[Screenshot grounding data]
┌────────
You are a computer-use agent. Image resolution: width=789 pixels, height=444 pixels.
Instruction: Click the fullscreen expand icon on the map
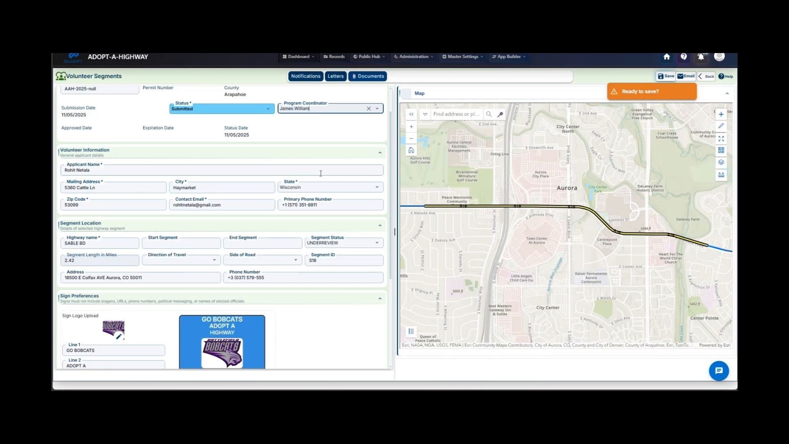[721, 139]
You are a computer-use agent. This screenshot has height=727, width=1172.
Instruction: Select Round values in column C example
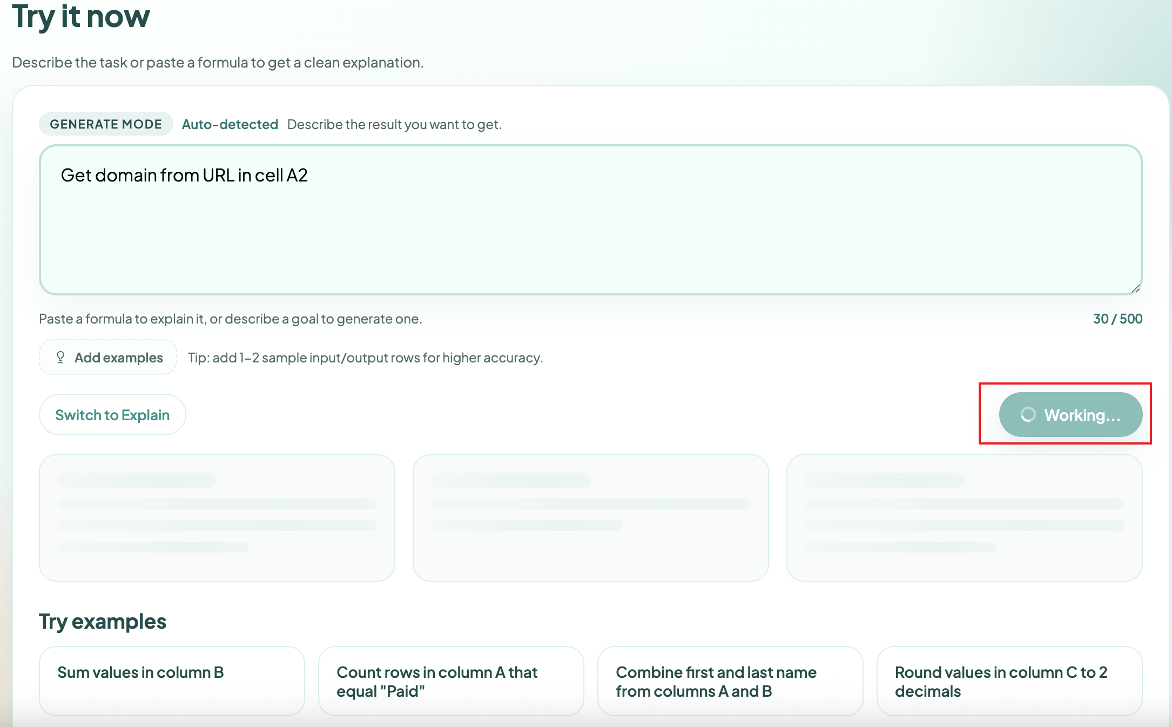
└────────
*EXERCISE:* Copy out all the data without changing anything, and drop the pictures.

*RESULT OF THE TASK:*
You are a computer-use agent. Image resolution: width=789 pixels, height=444 pixels.
Instruction: Click the fullscreen expand icon on the map
[721, 139]
You are a computer-use agent. This screenshot has height=727, width=1172.
Instruction: Select Round values in column C example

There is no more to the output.